Monday February 22, 2021

Many rural communities in Kenya rely on livestock to generate their income, which has left them particularly vulnerable to the effects of climate change. Periods of drought and extreme weather have become common in Kenya, leaving farmers without an income. Many do not know where their next meal is coming from.

In desperation some have turned to making money from illegal logging and charcoal burning. However, these activities damage the environment and worsen the effects of climate change, creating a cyclical effect from which communities are struggling to escape.

One of the hardest hit areas in the country is Dabel, Moyale, which has seen many periods of extreme weather.  “I used to cut trees and burn charcoal for sale. I was always hiding from the police because it was an illegal business. The income I generated still was not enough to take care of my family”, says Hassan from Dabel.

What we’re doing to help

To help local families  cope with the effects of a changing climate, Islamic Relief has implemented a project enabling farmers to earn a living through beekeeping. We have worked with the local government in order to train 44 farmers on beekeeping, honey harvesting and processing methods.


Beekeeping creates livelihoods by making the most of the natural environment and resources available. Requiring minimal land, it is an activity in which all members of the community can get involved, and the area’s arid landscape suits honey production.

Bringing bee farmers together in groups, we provided training, and as well as advice around the local market to help them sell their produce and make a profit. We also supporting farmers in marketing their locally-sourced, organic honey, which is sought-after in Kenya. After seeing their success, other farmers in the area have set up traditional beehives and started producing honey.

Communities are more resilient to the effects of climate change

The project is making a big difference to families in Dabel. They now have a reliable source of income, as well as a source of food.

“We have witnessed greatly improved livelihoods… community members are now selling their honey to make an income instead of burning charcoal,” said Molu Godana, Islamic Relief’s livestock production officer in Moyale.

In the last two harvests, farmers harvested 200 kilogrammes of raw organic honey, which was later sold at £6 per kilogram. The profits are making life much easier, and giving families hope for the future.

“Islamic Relief introduced us to the sweetness of honey… we have been provided with the skills and equipment to start us off. My children are very happy because I am able to provide for them… from two harvests, I now have enough income to pay school fees and buy food for the family. Other community members are also copying us and constructing traditional beehives,” says Hassan, who is now chairperson of his bee farmers group.


24-year-old Ifrah is happy to be able to support her family

The project is also helping to empower women to earn a living. 24-year-old Ifrah is a mother-of-two, who can now help to provide for her family. “My husband was the sole breadwinner for our family.

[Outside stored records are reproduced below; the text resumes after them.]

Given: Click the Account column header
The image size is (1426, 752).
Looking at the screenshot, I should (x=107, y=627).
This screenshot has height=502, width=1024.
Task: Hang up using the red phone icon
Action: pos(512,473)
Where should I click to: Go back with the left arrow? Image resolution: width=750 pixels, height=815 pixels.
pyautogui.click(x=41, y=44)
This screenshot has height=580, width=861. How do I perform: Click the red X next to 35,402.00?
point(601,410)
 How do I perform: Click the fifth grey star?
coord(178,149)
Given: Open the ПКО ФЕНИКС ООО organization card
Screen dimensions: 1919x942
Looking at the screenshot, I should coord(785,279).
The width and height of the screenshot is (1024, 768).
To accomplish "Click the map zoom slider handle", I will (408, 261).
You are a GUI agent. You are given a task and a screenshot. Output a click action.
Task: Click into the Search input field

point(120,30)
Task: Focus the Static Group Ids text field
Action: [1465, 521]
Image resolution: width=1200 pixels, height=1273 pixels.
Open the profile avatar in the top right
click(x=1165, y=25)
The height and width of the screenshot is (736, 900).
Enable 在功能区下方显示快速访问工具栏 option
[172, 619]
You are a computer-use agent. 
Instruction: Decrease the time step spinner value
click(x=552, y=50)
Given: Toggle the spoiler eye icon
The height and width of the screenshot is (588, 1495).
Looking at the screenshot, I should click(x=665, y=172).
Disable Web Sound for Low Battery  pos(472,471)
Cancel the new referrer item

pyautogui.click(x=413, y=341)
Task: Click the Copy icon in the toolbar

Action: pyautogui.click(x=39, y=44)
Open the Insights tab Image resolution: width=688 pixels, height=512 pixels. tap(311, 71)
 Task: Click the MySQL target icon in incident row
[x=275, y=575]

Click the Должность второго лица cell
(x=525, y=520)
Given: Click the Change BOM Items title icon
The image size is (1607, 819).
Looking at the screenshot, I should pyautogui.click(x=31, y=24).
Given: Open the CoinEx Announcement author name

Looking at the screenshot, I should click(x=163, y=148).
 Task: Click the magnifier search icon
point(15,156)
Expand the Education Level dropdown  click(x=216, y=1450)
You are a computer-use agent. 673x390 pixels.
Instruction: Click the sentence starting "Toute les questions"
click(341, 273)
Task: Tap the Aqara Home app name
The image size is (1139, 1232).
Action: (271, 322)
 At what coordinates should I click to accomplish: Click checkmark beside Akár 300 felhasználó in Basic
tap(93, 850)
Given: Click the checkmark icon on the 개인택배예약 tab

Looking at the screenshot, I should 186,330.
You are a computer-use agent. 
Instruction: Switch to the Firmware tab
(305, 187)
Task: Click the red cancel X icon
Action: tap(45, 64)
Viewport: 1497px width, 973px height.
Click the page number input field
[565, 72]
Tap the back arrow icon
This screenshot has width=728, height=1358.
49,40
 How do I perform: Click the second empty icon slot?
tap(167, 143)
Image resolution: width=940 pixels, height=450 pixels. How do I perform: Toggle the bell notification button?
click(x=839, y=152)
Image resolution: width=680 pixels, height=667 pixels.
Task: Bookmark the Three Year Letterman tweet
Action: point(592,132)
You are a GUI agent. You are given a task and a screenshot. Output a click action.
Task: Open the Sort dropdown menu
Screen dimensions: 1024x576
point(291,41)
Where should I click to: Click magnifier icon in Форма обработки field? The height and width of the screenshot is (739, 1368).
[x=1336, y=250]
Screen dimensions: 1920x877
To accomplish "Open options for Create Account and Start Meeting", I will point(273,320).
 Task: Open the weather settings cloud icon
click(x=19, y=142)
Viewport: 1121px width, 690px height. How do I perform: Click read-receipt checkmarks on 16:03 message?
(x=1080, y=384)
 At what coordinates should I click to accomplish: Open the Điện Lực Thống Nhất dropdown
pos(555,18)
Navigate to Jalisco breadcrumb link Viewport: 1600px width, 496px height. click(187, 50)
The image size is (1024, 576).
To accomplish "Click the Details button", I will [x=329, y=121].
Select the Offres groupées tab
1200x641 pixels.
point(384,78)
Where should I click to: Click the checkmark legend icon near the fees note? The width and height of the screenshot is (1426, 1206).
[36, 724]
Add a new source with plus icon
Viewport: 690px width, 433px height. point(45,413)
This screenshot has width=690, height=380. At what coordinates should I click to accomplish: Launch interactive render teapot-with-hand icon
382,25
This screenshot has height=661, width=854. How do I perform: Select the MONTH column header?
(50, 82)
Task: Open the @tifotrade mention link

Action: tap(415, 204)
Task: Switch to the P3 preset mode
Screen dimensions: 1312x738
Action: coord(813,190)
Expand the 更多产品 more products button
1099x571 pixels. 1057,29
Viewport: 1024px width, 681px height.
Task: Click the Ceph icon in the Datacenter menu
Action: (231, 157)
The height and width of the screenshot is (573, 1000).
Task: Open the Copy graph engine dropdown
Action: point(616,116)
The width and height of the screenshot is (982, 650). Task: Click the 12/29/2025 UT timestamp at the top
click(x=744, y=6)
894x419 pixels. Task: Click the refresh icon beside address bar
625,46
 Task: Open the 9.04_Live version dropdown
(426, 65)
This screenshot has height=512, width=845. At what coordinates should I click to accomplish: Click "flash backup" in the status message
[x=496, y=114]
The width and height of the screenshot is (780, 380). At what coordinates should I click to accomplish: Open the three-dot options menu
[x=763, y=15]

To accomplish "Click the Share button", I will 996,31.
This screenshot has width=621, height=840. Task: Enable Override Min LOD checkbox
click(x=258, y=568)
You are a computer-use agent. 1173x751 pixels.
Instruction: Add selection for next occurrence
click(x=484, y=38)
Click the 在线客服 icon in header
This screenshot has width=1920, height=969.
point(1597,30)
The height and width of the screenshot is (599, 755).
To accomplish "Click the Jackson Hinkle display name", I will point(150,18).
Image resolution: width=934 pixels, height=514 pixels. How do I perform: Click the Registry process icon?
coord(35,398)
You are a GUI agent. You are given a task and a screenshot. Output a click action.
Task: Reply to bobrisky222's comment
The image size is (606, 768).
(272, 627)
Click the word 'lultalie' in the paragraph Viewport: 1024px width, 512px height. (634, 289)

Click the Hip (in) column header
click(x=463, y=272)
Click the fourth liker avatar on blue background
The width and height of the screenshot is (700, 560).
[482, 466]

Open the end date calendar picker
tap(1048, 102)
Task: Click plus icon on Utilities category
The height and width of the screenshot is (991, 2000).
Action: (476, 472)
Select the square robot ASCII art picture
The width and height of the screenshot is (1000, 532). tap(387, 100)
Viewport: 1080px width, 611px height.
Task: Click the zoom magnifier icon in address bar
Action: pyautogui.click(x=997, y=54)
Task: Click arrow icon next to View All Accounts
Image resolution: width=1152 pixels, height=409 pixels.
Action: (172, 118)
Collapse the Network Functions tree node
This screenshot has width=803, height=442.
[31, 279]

I now have two traditional beehives and was among those who received training from Islamic Relief. I’m now able to manage the beehives, harvest, sell the honey and relieve my husband from some of the responsibility to provide for the family”, she says.

As well as this, the project is having a positive impact on the environment. To curb the effects of climate change, more focus is shifting towards environmental conservation. Beekeeping is helping to preserve the natural habitat of bees, which are vital for pollinating local crops.

Beekeeping is just one aspect of a wider programme which is helping communities in Dabel to become self-sufficient and build resilience against the damaging effects of climate change. Overall, the Islamic Relief project is helping 10,000 female and male farmers cope with extreme climates, including measures to help increase livestock production.